*** Block opens ***

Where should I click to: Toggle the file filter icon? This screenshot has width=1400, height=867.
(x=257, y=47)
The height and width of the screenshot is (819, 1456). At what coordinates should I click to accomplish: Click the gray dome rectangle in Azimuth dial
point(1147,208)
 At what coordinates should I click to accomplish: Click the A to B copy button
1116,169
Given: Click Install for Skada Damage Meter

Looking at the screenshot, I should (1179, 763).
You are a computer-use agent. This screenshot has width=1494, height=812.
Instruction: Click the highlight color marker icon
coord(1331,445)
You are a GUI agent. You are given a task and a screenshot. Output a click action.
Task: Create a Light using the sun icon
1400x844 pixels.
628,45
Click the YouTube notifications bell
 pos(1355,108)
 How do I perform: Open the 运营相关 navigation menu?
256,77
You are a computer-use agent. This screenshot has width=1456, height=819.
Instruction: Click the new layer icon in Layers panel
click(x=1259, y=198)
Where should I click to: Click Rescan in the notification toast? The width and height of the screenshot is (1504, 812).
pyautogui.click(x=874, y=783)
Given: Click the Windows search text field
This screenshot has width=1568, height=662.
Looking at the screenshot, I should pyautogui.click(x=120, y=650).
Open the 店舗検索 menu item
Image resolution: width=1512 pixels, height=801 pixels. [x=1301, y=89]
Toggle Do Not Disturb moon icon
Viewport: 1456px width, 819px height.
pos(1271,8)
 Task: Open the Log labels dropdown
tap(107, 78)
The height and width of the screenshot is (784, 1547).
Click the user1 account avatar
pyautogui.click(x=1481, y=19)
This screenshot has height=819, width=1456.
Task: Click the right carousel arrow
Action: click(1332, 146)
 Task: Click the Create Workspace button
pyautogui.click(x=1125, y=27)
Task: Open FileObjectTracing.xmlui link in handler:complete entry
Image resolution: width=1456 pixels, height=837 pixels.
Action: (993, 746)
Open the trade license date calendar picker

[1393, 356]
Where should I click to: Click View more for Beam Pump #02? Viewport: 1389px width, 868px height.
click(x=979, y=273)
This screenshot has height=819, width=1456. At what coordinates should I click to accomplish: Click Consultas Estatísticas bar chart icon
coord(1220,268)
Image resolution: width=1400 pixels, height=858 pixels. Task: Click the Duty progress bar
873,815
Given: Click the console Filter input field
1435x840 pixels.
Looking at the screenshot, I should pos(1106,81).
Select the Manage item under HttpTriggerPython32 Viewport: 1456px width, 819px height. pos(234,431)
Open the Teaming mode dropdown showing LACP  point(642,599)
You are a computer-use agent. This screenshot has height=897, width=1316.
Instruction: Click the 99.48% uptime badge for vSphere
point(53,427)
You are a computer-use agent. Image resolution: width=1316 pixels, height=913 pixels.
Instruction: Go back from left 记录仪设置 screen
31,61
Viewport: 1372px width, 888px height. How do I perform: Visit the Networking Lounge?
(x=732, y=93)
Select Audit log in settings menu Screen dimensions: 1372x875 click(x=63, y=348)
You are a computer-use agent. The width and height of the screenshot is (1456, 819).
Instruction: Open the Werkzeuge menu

*** Block closes ***

WORK TO COMPLETE: The whole listing must be reproduced exactly. Do not skip a line.

RESPONSE:
Where should I click to: Toggle the file filter icon? This screenshot has width=1400, height=867.
(x=257, y=47)
The height and width of the screenshot is (819, 1456). At what coordinates should I click to accomplish: Click the gray dome rectangle in Azimuth dial
point(1147,208)
 At what coordinates should I click to accomplish: Click the A to B copy button
1116,169
Given: Click Install for Skada Damage Meter

Looking at the screenshot, I should (1179, 763).
You are a computer-use agent. This screenshot has width=1494, height=812.
Instruction: Click the highlight color marker icon
coord(1331,445)
You are a GUI agent. You are given a task and a screenshot. Output a click action.
Task: Create a Light using the sun icon
1400x844 pixels.
628,45
Click the YouTube notifications bell
 pos(1355,108)
 How do I perform: Open the 运营相关 navigation menu?
256,77
You are a computer-use agent. This screenshot has width=1456, height=819.
Instruction: Click the new layer icon in Layers panel
click(x=1259, y=198)
Where should I click to: Click Rescan in the notification toast? The width and height of the screenshot is (1504, 812).
pyautogui.click(x=874, y=783)
Given: Click the Windows search text field
This screenshot has width=1568, height=662.
Looking at the screenshot, I should pyautogui.click(x=120, y=650).
Open the 店舗検索 menu item
Image resolution: width=1512 pixels, height=801 pixels. [x=1301, y=89]
Toggle Do Not Disturb moon icon
Viewport: 1456px width, 819px height.
pos(1271,8)
 Task: Open the Log labels dropdown
tap(107, 78)
The height and width of the screenshot is (784, 1547).
Click the user1 account avatar
pyautogui.click(x=1481, y=19)
This screenshot has height=819, width=1456.
Task: Click the right carousel arrow
Action: click(1332, 146)
 Task: Click the Create Workspace button
pyautogui.click(x=1125, y=27)
Task: Open FileObjectTracing.xmlui link in handler:complete entry
Image resolution: width=1456 pixels, height=837 pixels.
Action: (993, 746)
Open the trade license date calendar picker

[1393, 356]
Where should I click to: Click View more for Beam Pump #02? Viewport: 1389px width, 868px height.
click(x=979, y=273)
This screenshot has height=819, width=1456. At what coordinates should I click to accomplish: Click Consultas Estatísticas bar chart icon
coord(1220,268)
Image resolution: width=1400 pixels, height=858 pixels. Task: Click the Duty progress bar
873,815
Given: Click the console Filter input field
1435x840 pixels.
Looking at the screenshot, I should pos(1106,81).
Select the Manage item under HttpTriggerPython32 Viewport: 1456px width, 819px height. pos(234,431)
Open the Teaming mode dropdown showing LACP  point(642,599)
You are a computer-use agent. This screenshot has height=897, width=1316.
Instruction: Click the 99.48% uptime badge for vSphere
point(53,427)
You are a computer-use agent. Image resolution: width=1316 pixels, height=913 pixels.
Instruction: Go back from left 记录仪设置 screen
31,61
Viewport: 1372px width, 888px height. How do I perform: Visit the Networking Lounge?
(x=732, y=93)
Select Audit log in settings menu Screen dimensions: 1372x875 click(x=63, y=348)
You are a computer-use agent. The width and height of the screenshot is (1456, 819).
Instruction: Open the Werkzeuge menu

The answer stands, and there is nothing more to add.